Gonimy Europę. Coraz więcej ludzi chce oglądać mecze na stadionach, rośnie też oglądalność transmisji w telewizji. Ekstraklasa SA zwiera szyki, by pod koniec obowiązujących dziś kontraktów być gotową na uruchomienie własnego kanału. Podobno nie będzie to straszak na stacje telewizyjne, raczej zaproszenie do współpracy, ale za dużo większe pieniądze niż dotychczas.
– Jak wynika z badań Millward Brown na zlecenie Ekstraklasy SA, ponad 10 milionów dorosłych Polaków deklaruje zainteresowanie rozgrywkami ekstraklasy, a ponad 4 miliony przyznaje, że ogląda w telewizji przynajmniej jeden mecz co dwie kolejki.
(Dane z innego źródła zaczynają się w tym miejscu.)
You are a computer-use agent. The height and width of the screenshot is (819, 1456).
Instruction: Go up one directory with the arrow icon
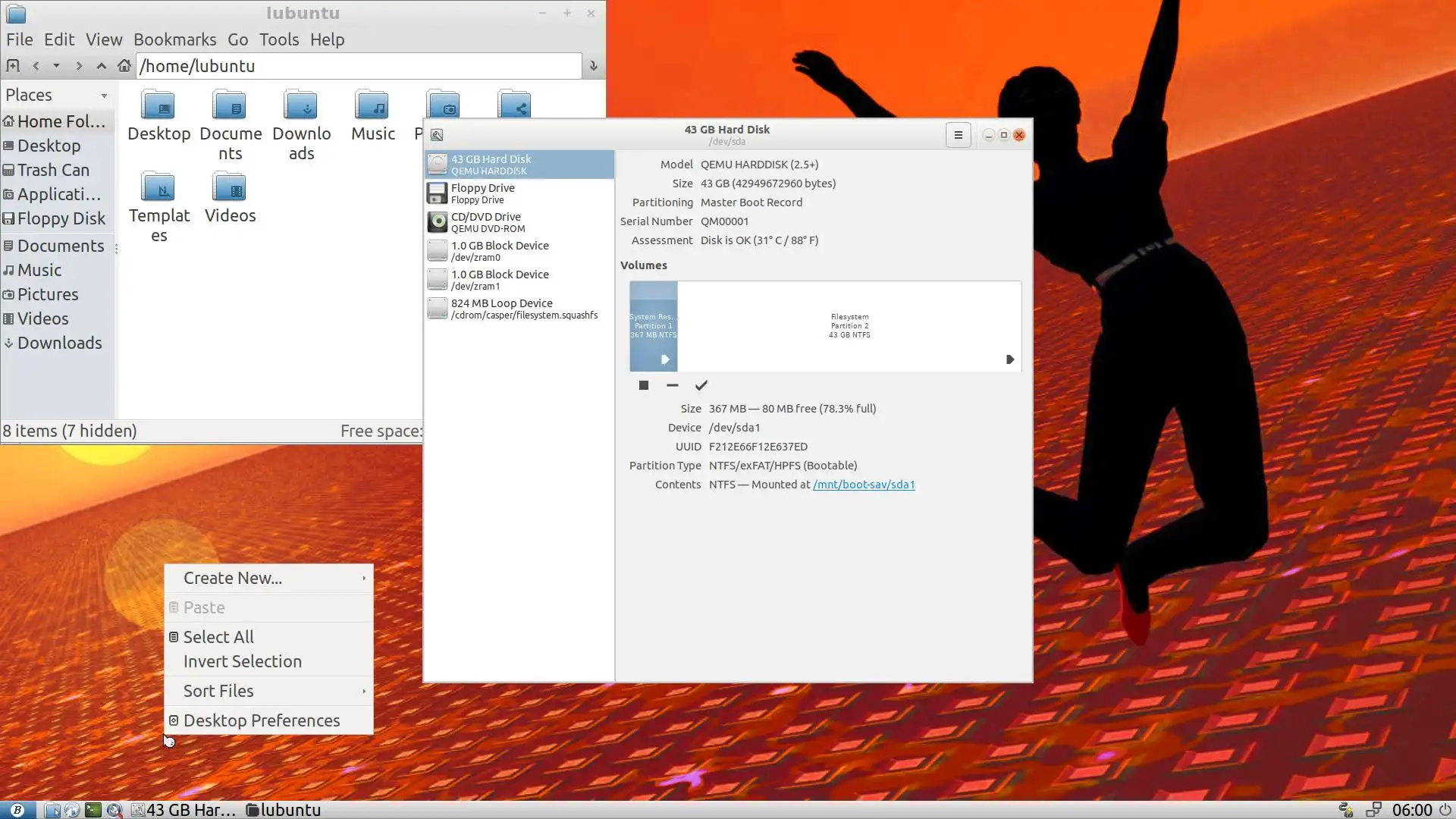101,66
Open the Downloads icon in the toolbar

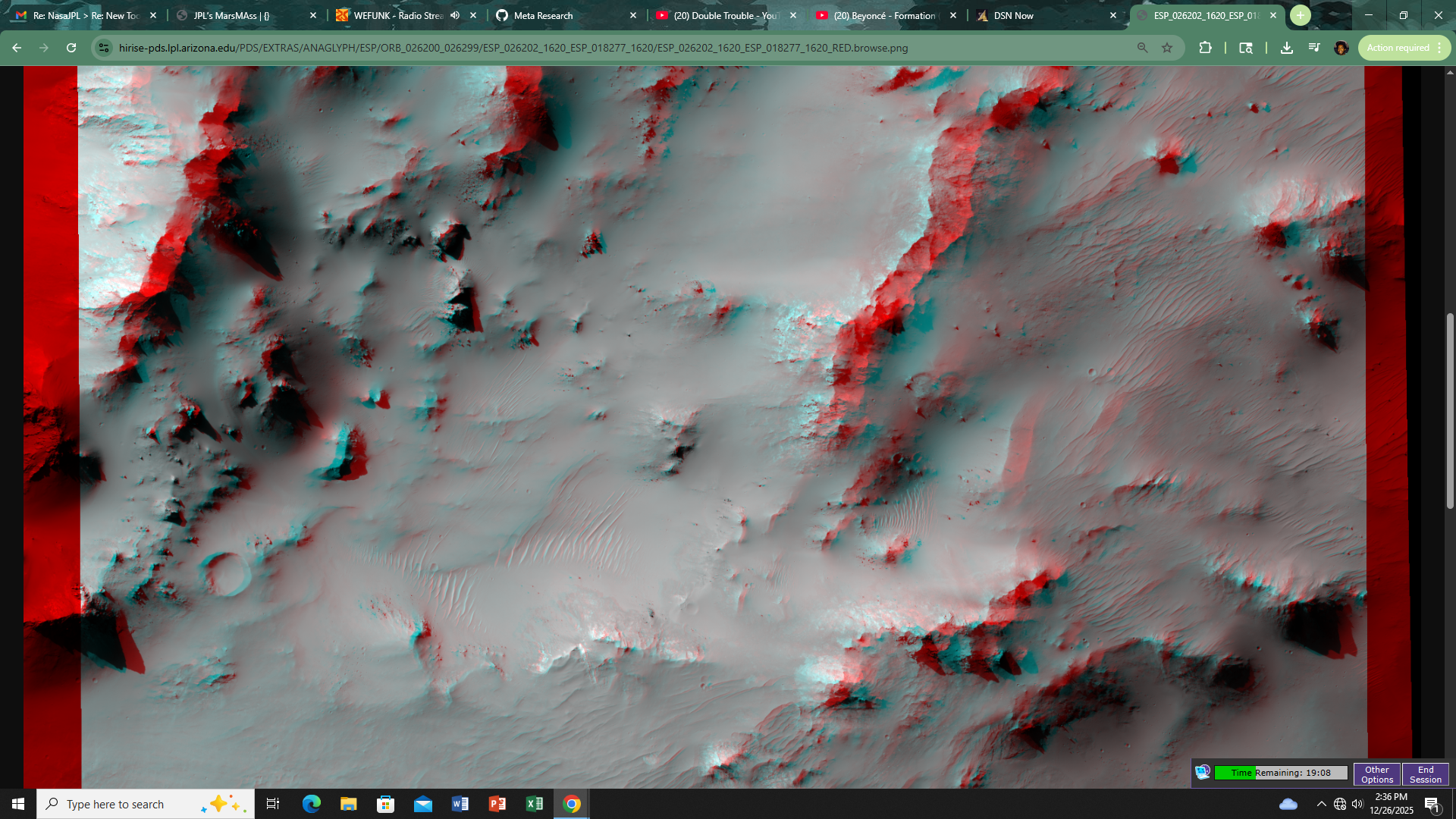1287,48
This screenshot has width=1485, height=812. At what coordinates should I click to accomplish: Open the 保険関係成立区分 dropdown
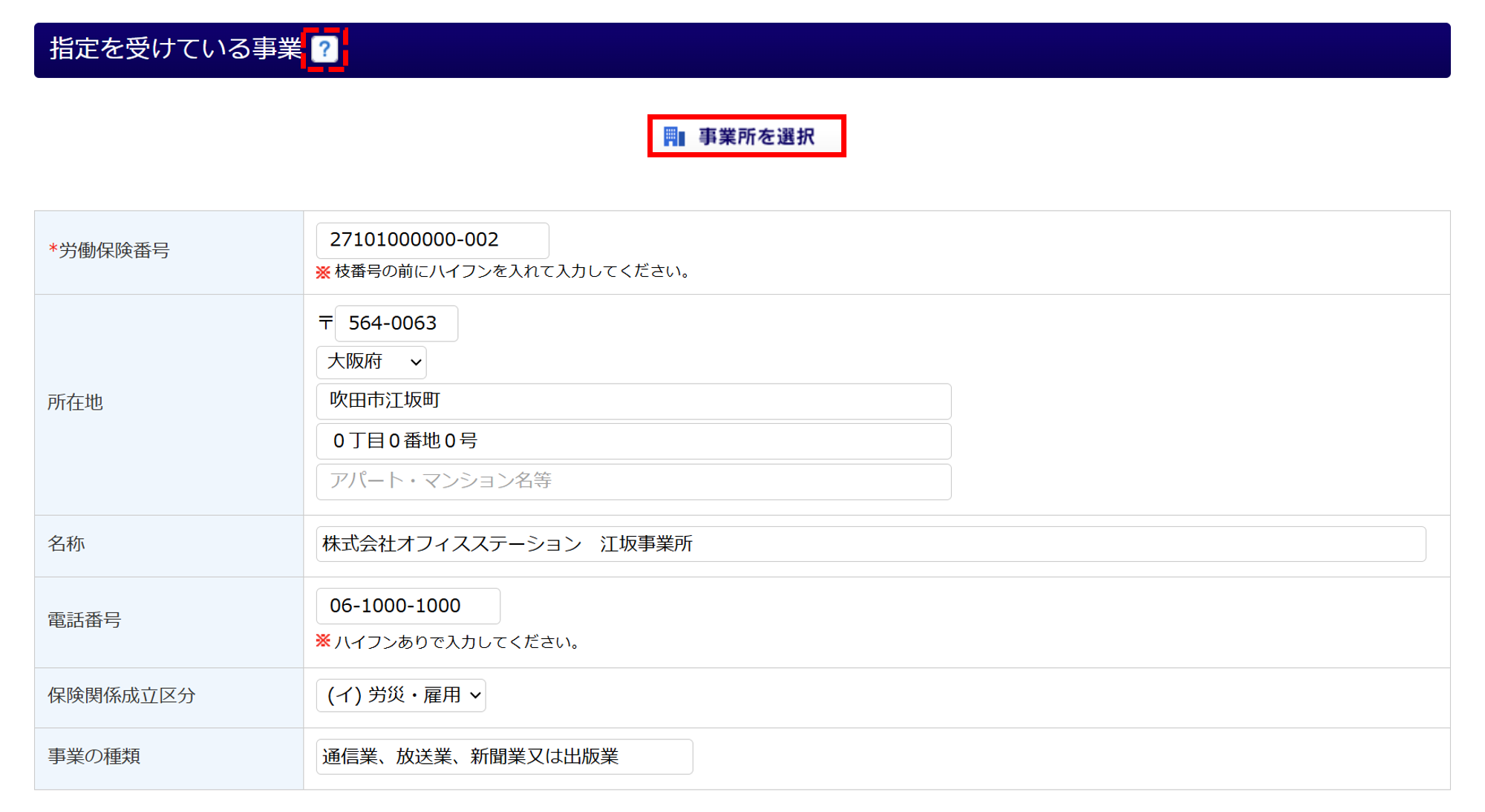pyautogui.click(x=400, y=695)
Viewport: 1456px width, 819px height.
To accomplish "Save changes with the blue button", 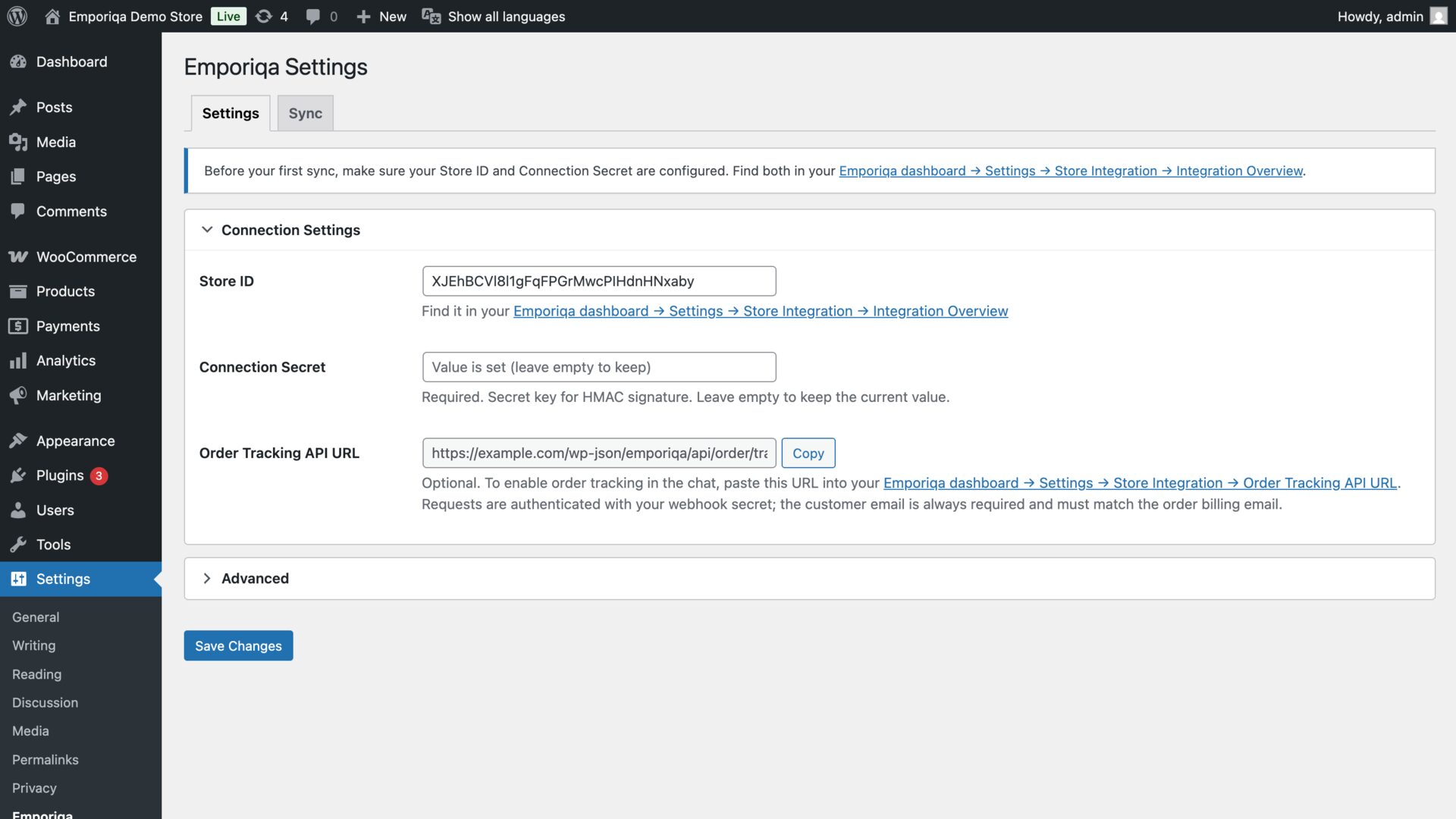I will 238,645.
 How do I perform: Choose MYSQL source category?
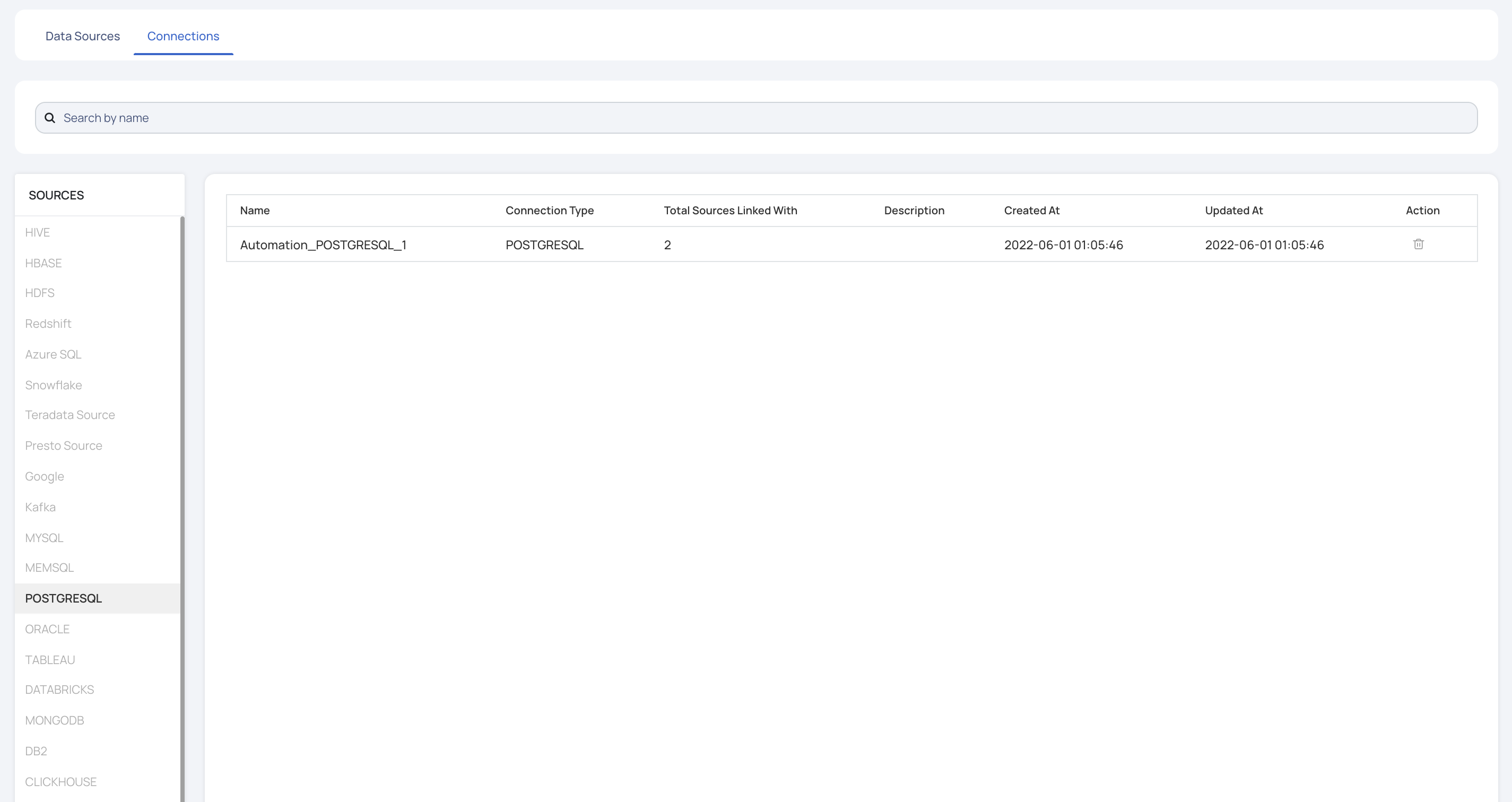44,537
Wartość naszej marki wzrasta, co w kolejnych latach powinno się przełożyć na większe przychody z tytułu praw medialnych i marketingowych – mówi Bogusław Biszof, prezes Ekstraklasy.
Nowy zarząd dostał w spadku spore długi, głównie w PZPN. Spółka straciła płynność finansową, bo o 30 milionów złotych zmniejszył się kontrakt z Canal+, a ponieważ kluby nie zgodziły się na mniejsze wpływy, zostały one utrzymane na poziomie 105 milionów za sezon. 600 tysięcy złotych trzeba było zapłacić za odwołanie meczu o Superpuchar.
Długi względem PZPN spłacone zostały już w lutym, płatności z tego roku, głównie za sędziów, dokonywane są na bieżąco. Spółka Live Park, zajmująca się produkcją transmisji, przeszła w całości w ręce Ekstraklasy. Wcześniej jednoosobowy zarząd wyznaczany był przez mniejszościowego udziałowca (49 procent), niemiecką firmę U.Com Media. Za Live Park odpowiada teraz Leszek Miklas, który przygotował plan finansowy stworzenia kanału telewizyjnego z meczami ligowymi, który mógłby być dystrybuowany przez platformy cyfrowe.
– Leszek Miklas przedstawił swoje pomysły na 400 stronach. 80 procent kosztów takiej operacji jest nam już znanych, bo przecież wiemy, ile kosztuje produkcja sygnału. Pozostałe 20 procent to kwestia dla nas nowa. Ale byliśmy na rozmowach w wielu ligach, wiemy dokładnie, jakie są zagrożenia i jakie korzyści – mówi „Rz” Biszof.